> TASK INSTRUCTIONS:
#1 Reproduce word for word the passage of the chocolate article that opens with the words containing "If you extract only the cocoa oils, you" and closes with "damaging palm oil.".
#2 Answer the following questions using the chocolate article.
(a) For how long, according to the chocolate article, have humans been consuming the fruits of the cacao tree?
(b) What results when only the cocoa oils are extracted?
(c) How many items does the list contain?

Heavy may receive a commission if you purchase a product through a link on this page.

15 Best Luxury Chocolates: Your Ultimate List

When you’re going to indulge in chocolate, you should really indulge. Make it sumptuous luxury chocolate. Life is too short for cheap, waxy imitations when the real thing is this good. These are the best chocolate gifts you can buy without leaving your home.

Price: $ – $
15 Listed Items

Is there really a difference between fancy chocolate and drugstore brands?

Short answer: yes. 

A longer answer is: yes, for a variety of reasons--most which are stemming from manufacturers trying to make more money by using inferior products. Let's break it down.

 First, what is chocolate?

Humans have been consuming the fruits of the cacao tree in one form or another for over 2000 years.

By legal definition in the US, to be called "chocolate" a product has to have a specified minimum content of chocolate liquor.

There is no alcohol in "chocolate liquor" and the term refers to finely ground up cocoa nibs. This mixture contains both cocoa solids and cocoa oils. 

If you extract only the cocoa solids, you get cocoa powder.

If you extract only the cocoa oils, you get cocoa butter. 

So if a product must have chocolate liquor be legally chocolate, an item must contain both cocoa powder and cocoa butter. 

Many, if not most, of the cheap, drugstore chocolates you've had do not contain cocoa butter and instead mix cocoa powder (or even just chocolate flavoring) with cheaper oils like hydrogenated vegetable oil or the environmentally damaging palm oil. 

These compound chocolates have a waxy texture and different mouthfeel than actual chocolate that's easy to detect, especially when eaten side by side. And, in a real legal sense, they aren't chocolate.

Data records:
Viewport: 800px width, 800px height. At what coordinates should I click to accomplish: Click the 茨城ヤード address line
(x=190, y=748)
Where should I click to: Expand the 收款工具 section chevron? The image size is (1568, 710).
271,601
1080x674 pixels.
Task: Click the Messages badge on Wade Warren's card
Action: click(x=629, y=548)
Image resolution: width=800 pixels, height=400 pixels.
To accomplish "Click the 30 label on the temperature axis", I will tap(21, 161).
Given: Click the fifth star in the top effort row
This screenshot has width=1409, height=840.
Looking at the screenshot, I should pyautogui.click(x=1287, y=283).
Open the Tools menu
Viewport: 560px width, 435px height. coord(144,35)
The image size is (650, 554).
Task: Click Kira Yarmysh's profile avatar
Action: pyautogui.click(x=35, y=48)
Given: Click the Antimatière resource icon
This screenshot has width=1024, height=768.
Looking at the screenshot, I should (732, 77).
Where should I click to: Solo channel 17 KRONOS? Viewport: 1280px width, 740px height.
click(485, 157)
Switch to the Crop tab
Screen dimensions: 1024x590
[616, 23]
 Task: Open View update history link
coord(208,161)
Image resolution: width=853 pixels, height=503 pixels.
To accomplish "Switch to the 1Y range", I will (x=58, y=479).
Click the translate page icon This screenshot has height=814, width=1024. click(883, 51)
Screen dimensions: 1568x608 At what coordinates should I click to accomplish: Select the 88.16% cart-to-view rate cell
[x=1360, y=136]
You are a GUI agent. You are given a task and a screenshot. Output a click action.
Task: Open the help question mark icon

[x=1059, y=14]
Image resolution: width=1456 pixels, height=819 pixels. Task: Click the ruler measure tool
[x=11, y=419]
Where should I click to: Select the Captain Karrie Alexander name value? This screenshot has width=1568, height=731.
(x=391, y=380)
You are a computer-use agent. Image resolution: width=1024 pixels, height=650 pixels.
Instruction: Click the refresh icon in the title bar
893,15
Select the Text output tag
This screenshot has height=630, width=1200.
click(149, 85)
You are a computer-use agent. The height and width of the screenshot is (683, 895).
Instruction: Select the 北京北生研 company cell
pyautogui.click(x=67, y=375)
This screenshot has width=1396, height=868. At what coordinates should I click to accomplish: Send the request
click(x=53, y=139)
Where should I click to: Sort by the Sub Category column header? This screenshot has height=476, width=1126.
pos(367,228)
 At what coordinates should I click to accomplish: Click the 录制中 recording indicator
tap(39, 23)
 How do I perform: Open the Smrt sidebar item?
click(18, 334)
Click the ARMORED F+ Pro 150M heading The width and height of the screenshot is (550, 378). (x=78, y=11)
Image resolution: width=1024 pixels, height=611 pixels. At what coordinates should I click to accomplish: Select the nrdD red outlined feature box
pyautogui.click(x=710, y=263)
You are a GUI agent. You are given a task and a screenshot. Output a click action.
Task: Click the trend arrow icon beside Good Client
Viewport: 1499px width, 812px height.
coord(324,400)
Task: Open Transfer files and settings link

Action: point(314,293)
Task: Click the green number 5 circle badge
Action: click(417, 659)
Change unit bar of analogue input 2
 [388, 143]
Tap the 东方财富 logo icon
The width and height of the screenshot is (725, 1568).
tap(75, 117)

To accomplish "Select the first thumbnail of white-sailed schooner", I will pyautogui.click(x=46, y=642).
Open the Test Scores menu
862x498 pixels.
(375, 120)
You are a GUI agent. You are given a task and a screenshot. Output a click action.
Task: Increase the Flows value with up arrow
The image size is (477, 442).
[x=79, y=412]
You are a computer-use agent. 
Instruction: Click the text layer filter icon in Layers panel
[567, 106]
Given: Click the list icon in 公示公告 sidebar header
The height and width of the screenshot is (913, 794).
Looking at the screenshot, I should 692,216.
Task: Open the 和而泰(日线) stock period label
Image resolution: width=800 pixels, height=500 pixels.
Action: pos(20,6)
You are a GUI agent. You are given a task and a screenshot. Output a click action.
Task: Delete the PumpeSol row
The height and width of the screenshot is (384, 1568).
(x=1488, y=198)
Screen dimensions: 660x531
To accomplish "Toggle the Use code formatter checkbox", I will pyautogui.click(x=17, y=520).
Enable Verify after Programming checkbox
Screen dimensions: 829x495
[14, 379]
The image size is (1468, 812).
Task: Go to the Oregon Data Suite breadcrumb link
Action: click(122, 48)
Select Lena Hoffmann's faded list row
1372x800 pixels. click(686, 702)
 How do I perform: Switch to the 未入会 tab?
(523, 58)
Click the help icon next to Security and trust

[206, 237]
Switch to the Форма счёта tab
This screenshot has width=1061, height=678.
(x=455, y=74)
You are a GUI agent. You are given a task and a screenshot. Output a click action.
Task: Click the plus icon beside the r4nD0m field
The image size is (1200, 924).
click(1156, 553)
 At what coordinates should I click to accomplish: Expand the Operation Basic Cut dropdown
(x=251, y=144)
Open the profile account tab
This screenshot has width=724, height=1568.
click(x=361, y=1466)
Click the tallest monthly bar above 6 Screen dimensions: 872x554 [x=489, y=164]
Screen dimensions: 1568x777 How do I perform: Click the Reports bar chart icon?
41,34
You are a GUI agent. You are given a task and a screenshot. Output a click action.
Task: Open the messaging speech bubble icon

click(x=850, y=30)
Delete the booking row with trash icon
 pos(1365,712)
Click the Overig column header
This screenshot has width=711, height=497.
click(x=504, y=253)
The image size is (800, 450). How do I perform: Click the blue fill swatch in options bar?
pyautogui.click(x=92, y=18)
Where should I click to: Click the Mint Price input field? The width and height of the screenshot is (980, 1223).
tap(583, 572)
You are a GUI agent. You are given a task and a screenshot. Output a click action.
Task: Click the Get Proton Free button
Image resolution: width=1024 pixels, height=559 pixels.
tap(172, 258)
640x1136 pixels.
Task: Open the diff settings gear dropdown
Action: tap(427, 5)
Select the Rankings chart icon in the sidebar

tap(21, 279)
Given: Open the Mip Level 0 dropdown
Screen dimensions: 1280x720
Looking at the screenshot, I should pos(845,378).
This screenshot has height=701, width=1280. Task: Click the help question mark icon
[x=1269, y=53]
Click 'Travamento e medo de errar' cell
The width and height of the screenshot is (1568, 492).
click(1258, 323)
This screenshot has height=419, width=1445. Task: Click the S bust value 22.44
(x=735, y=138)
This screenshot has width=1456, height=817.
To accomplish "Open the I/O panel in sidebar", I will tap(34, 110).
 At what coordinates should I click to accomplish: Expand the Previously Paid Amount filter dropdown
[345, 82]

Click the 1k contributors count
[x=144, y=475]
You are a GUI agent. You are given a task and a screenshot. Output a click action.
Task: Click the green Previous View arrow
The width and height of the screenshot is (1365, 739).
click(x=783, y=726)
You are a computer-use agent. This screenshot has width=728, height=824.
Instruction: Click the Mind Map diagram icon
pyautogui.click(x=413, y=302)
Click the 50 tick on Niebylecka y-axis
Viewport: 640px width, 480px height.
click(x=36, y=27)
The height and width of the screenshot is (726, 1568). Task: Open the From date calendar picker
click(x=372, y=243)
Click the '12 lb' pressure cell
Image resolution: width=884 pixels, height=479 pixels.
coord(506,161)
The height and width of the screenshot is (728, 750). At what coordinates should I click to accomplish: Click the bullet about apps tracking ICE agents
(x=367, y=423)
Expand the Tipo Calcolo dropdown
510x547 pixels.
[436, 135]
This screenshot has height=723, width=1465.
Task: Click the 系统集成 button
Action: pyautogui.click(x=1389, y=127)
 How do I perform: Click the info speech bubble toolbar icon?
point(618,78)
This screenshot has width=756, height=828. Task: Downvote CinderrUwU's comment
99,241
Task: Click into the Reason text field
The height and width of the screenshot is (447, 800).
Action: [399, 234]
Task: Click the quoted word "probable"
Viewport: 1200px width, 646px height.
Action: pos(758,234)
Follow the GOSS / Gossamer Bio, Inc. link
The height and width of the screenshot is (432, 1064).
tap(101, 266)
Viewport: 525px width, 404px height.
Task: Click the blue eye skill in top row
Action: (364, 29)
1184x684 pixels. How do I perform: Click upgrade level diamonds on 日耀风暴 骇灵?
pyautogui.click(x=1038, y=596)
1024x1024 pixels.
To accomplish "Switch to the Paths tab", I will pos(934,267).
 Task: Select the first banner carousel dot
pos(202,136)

> TASK-BY-TASK OUTPUTS:
#1
If you extract only the cocoa oils, you get cocoa butter. 

So if a product must have chocolate liquor be legally chocolate, an item must contain both cocoa powder and cocoa butter. 

Many, if not most, of the cheap, drugstore chocolates you've had do not contain cocoa butter and instead mix cocoa powder (or even just chocolate flavoring) with cheaper oils like hydrogenated vegetable oil or the environmentally damaging palm oil.

#2
(a) For over 2000 years.
(b) Cocoa butter.
(c) 15.